Ok. Let's starting by addressing your question piecemeal. First, how is $q$, called the jumping distribution chosen? It's up to you, the model-er. A reasonable assumption, as always, would be a Gaussian, but this may change according to the problem at hand. The choice of the jumping distribution will change how you walk, of course, but it an arbitrary choice.
Now, the core of Metropolis-Hastings is the choice of $\alpha$. You can think of $\alpha$ as the way you control the sampling procedure. The main idea behind MCMC is that in order to estimation an unknown distribution, you 'walk around' the distribution such that the amount of time spent in each location is proportional to the height of the distribution. What $\alpha$ does is ask, 'compared to our previous location, how much higher/lower are we?' If we are higher, then the chance that we pick to move to the next point is higher, and if we are lower, then it's more likely that we stay where we are (this refers to Step 3 from the algorithm you reference). The precise functional form of $\alpha$ can be derived, fundamentally, it comes from the condition that we want our final distribution to be stationary.
Next, let's discuss your final question. Generally speaking, this notion goes beyond Metropolis-Hastings, you should google 'rejection sampling.' If you've heard of that, that's all this is. This is to ensure that you've fully explored the distribution, and don't get 'stuck' in one place.
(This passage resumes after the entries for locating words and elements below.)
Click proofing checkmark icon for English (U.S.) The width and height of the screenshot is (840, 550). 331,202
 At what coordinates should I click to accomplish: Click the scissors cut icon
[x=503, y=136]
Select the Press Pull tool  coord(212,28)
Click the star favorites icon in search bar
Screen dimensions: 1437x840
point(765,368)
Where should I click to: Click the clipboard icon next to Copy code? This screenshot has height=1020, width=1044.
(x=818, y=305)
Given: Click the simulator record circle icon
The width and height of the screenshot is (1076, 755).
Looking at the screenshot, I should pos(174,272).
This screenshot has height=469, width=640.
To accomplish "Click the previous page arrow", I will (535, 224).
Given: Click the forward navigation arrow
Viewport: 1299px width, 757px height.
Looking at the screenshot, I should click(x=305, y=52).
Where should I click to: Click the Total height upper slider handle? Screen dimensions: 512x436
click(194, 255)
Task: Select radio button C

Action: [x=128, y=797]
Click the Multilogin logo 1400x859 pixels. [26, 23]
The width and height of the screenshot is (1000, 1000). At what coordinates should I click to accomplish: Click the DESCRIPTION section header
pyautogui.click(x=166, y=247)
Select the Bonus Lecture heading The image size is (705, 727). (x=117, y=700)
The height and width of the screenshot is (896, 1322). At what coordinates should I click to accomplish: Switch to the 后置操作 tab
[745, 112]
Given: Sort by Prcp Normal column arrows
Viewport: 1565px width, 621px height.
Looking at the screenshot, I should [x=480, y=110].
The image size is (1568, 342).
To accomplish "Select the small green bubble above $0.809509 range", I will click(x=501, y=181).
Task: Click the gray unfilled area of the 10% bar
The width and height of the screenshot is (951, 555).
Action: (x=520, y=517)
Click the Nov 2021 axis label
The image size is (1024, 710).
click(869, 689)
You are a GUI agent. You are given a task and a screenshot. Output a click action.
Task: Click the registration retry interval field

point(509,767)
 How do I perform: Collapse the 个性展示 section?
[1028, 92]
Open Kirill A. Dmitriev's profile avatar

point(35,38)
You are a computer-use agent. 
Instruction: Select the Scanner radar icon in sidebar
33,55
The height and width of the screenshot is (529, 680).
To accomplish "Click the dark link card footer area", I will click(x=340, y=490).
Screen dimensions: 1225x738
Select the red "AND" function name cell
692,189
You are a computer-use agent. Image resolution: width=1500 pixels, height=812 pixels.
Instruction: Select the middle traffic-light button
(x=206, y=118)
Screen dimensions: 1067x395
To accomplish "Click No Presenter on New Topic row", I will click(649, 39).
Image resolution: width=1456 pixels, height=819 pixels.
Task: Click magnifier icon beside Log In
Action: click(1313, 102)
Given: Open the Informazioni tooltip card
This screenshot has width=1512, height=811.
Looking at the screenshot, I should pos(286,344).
Hopefully this has given you some greater intuition behind the algorithm. I do recommend spending some time delving into the math, my approach is very casual, focused on interpretability. Though the math can be intimidating, it's the best way to build intuition. Perhaps looking at a software implementation may help. As always, The Elements of Stat. Learning and Bishop are great references, and there are a plethora of online resources you could fine to further your understanding. cheers!